A contratação bilionária por dispensa de licitação envolve a prestação de serviços logísticos e de atendimento em agências dos Correios  |  Foto: Reprodução/Redes Sociais

Publicado em 08/07/2026, às 12h45   Foto: Reprodução/Redes Sociais   Amanda Ambrozio

O Banco do Brasil (BB) formalizou um novo contrato com a Empresa Brasileira de Correios e Telégrafos (ECT) no valor de R$ 2,3 bilhões.

O acordo tem prazo de 60 meses e engloba serviços postais convencionais, especiais e telemáticos no território nacional e no exterior.

A nova parceria substitui o vínculo anterior assinado em 2018, trazendo valores atualizados pela inflação, de acordo com o UOL.

A instituição destacou que a contratação é fundamental para assegurar a continuidade de suas rotinas operacionais e evitar prejuízos.

Foto: Divulgação/Correios

Justificativa para a dispensa de licitação

A contratação ocorreu de maneira direta, sem concorrência pública.

O banco justificou a medida explicando que a maior parte das atividades demandadas está sob o monopólio postal dos Correios, o que inviabiliza a competição.

Para os serviços fora desse monopólio legal, o Banco do Brasil realizou cotações prévias junto à iniciativa privada e atestou que as tarifas propostas pela estatal são compatíveis com a média praticada no mercado logístico.

O banco também ressaltou as limitações de infraestrutura enfrentadas no setor privado para cobrir regiões do interior ou de difícil acesso.

Segundo o documento divulgado, nenhuma outra empresa de transporte no país detém a capilaridade e a capacidade operacional equivalentes às da estatal para garantir entregas em localidades remotas.
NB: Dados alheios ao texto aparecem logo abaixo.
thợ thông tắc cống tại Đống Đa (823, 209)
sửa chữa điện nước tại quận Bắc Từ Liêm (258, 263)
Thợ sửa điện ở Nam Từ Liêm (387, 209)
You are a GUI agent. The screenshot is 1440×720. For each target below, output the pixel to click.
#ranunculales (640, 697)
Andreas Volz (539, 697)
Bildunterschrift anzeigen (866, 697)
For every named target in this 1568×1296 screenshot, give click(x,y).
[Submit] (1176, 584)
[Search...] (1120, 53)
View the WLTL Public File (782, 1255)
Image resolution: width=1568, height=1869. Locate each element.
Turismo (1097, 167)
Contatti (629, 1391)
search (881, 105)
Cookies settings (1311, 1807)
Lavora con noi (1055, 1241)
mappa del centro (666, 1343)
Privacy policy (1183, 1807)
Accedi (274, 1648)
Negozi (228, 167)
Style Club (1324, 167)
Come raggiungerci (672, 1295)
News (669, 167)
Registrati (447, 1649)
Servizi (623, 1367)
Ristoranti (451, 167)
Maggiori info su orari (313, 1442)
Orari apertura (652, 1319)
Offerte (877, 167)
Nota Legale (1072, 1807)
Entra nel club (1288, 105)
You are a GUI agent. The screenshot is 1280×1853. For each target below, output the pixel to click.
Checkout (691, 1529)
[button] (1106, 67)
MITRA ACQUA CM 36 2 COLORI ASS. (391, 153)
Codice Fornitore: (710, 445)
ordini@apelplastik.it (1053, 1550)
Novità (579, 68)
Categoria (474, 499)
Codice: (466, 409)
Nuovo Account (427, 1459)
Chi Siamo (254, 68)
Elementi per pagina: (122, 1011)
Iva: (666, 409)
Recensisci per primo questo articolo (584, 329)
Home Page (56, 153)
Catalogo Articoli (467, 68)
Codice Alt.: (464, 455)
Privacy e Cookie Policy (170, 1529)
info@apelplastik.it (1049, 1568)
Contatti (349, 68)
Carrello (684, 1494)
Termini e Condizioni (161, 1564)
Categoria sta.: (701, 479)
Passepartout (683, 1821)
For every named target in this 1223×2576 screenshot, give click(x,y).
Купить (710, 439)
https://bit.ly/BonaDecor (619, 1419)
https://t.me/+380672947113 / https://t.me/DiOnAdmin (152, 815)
As tarifas aplicadas seguem políticas comerciais padronizadas, sem espaço para negociações individuais.

Critérios de governança e reestruturação da estatal

A aprovação do acordo passou por análises técnicas e jurídicas independentes dentro das esferas de conformidade do Banco do Brasil.

Por se tratar de um contrato de adesão, a instituição enfatizou que se submete às mesmas regras aplicadas aos demais clientes corporativos, sem qualquer tipo de benefício ou tratamento diferenciado no atendimento de suas demandas.

A assinatura do contrato coincide com um período de reestruturação financeira e captação de recursos por parte da estatal.

Os Correios vêm buscando linhas de financiamento no mercado de crédito para modernizar suas operações de triagem e transporte.

No final do ano passado, a operadora logística obteve um empréstimo de R$ 12 bilhões por meio de um consórcio formado por cinco grandes bancos do país, incluindo o próprio Banco do Brasil, e atualmente negocia um novo crédito de cerca de R$ 7 bilhões.